----- Passage

6 steps to getting risk acceptance right

Cybersecurity and risk expert David Wilkinson has heard some executives put off discussions about risk acceptance, saying they don’t have any appetite or tolerance for risk.

“But every organization has to have some level of risk acceptance,” says Wilkinson, senior managing partner with The Bellwether Group, a firm providing security and risk services. Otherwise, they’d be unable to function.

Yet there are indicators that many CISOs aren’t having productive conversations around risk acceptance.

According to Gartner research, only 66% of CISOs identified as top performers collaborate with senior business decision-makers to define their organization’s risk appetite. (The number drops to only 37% of CISOs identified by Gartner as “bottom performers.”)

Yet CISOs should be driving those conversations, says security consultant Frank Kim, because understanding risk and, more specifically, identifying the amount of risk an organization is comfortable accepting should inform the cybersecurity strategy.

Such conversations also identify what risks the organization wants to avoid, which it wants to transfer, and which it should mitigate—all of which also should drive the CISO agenda.

“It’s knowing what risks you’ll take and which you can’t,” says Kim, founder of ThinkSec, a security consulting and CISO advisory firm, as well as a SANS Fellow and lead for the SANS Cybersecurity Leadership and SANS Cloud Security curricula.

----------
----- Available data

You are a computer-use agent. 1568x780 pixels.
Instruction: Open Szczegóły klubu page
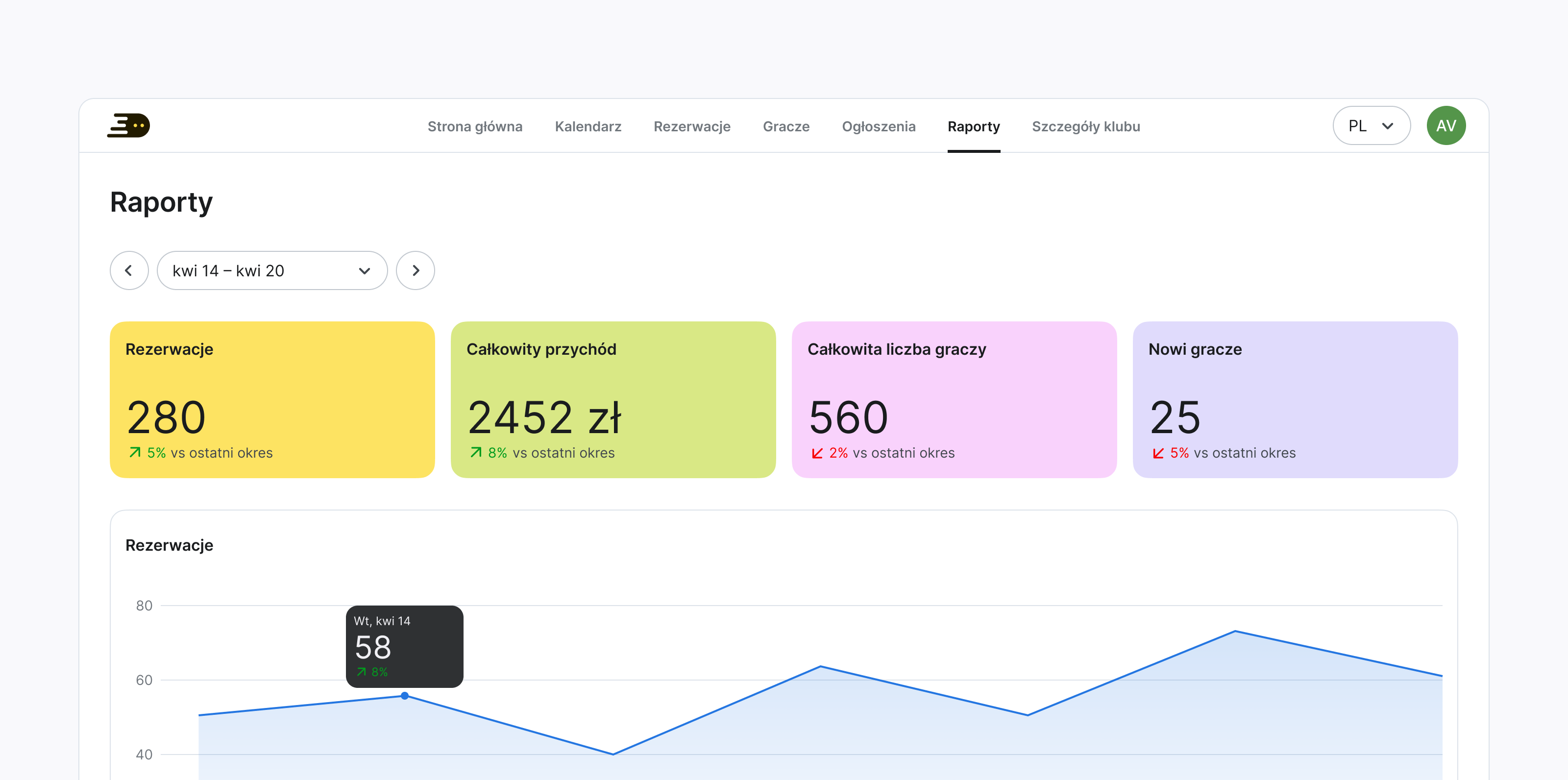[x=1085, y=126]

----------

§ **To be done**
Please write out the risk acceptance article word for word, from "Such conversations also" to "the CISO agenda.".

§ **The solution**
Such conversations also identify what risks the organization wants to avoid, which it wants to transfer, and which it should mitigate—all of which also should drive the CISO agenda.